I stand now, twenty years later, under Table Mountain in Cape Town. The winter wind, ever unforgiving, blows fierce and cold, and I lean further into my jacket, wrap my arms around myself. I’m at the Waterfront, in front of me are twenty dark-skinned men, on their backs printed fleece tops read “Khayelitsha men’s choir” and they sing. Oh! They sing a beautiful song, that haunting, tugging African song, words that I don’t understand but words that make me feel homesick, word’s that make me think of Roy Campbell’s Zulu warrior, the slow somnambulist, lying beneath the grass of a distant hill, at peace with his ancestors.
Am I at peace with my Shades? My Nanna now watching over me, and the husband she left behind to languish in dementia and the memory of her.

-- Assigned task --
Carry on the Cape Town passage from its final sentence. The lines after this have no connection to the Cape Town passage.

-- Raw data --
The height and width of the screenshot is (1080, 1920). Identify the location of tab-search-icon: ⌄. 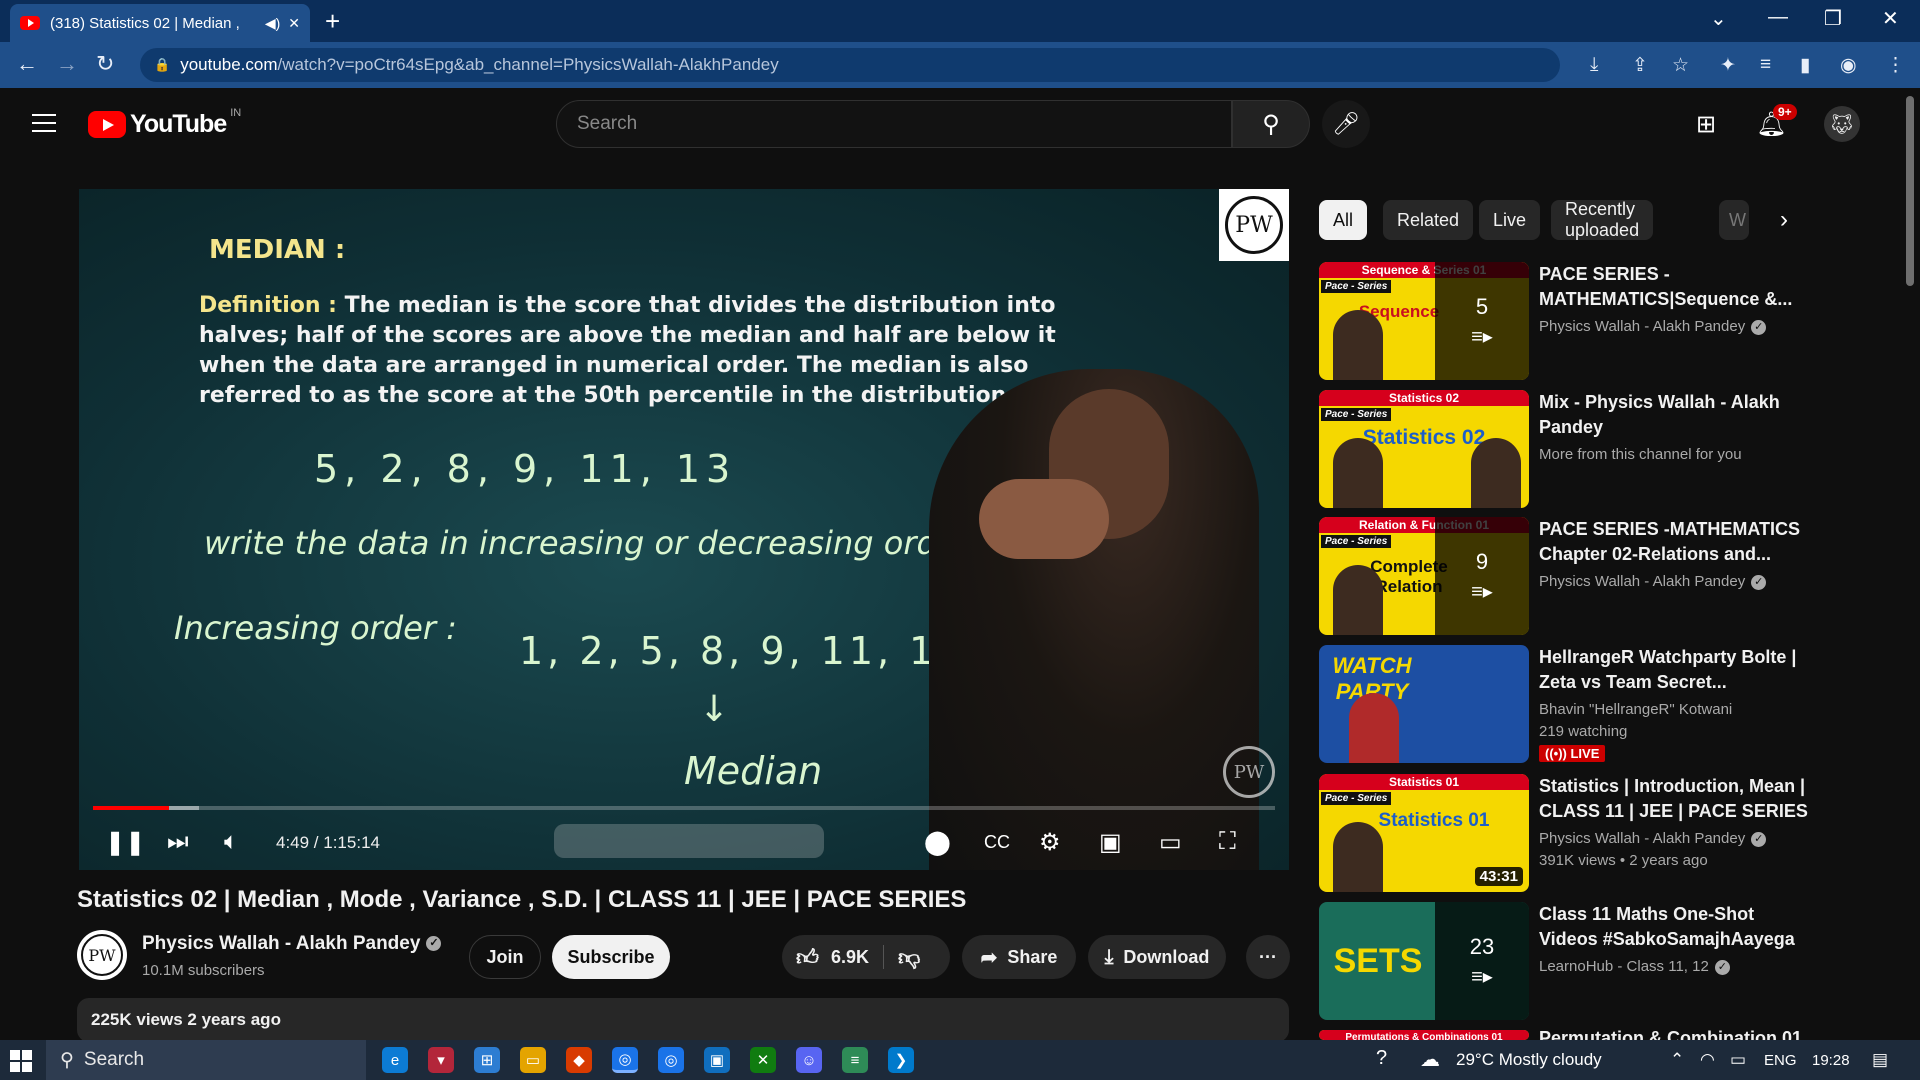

-- Answer to this task --
I toss some coins into their money box and head to my car. Grown men, singing for their supper in the new South Africa. When they have split their earnings, they will catch a taxi ride home in the crammed mini-busses that cart people around the city to the most dangerous township in Cape Town. They will go to a shack, a shelter with a tinned roof, four tinned walls, and no foundation. And then the winter rain will come and flood their house, seeping through the mattress, making dry clothes wet and cold. And when they close their eyes against the sound of the rain beating on that tin, will they say, “I am free”?